- Brief -
Restate all of the entries verbatim.

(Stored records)
----------

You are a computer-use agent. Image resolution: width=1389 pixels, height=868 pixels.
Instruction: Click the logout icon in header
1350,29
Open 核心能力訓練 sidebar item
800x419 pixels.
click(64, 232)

----------

- Task solution -
You are a computer-use agent. Image resolution: width=1389 pixels, height=868 pixels.
Instruction: Click the logout icon in header
1350,29
Open 核心能力訓練 sidebar item
800x419 pixels.
click(64, 232)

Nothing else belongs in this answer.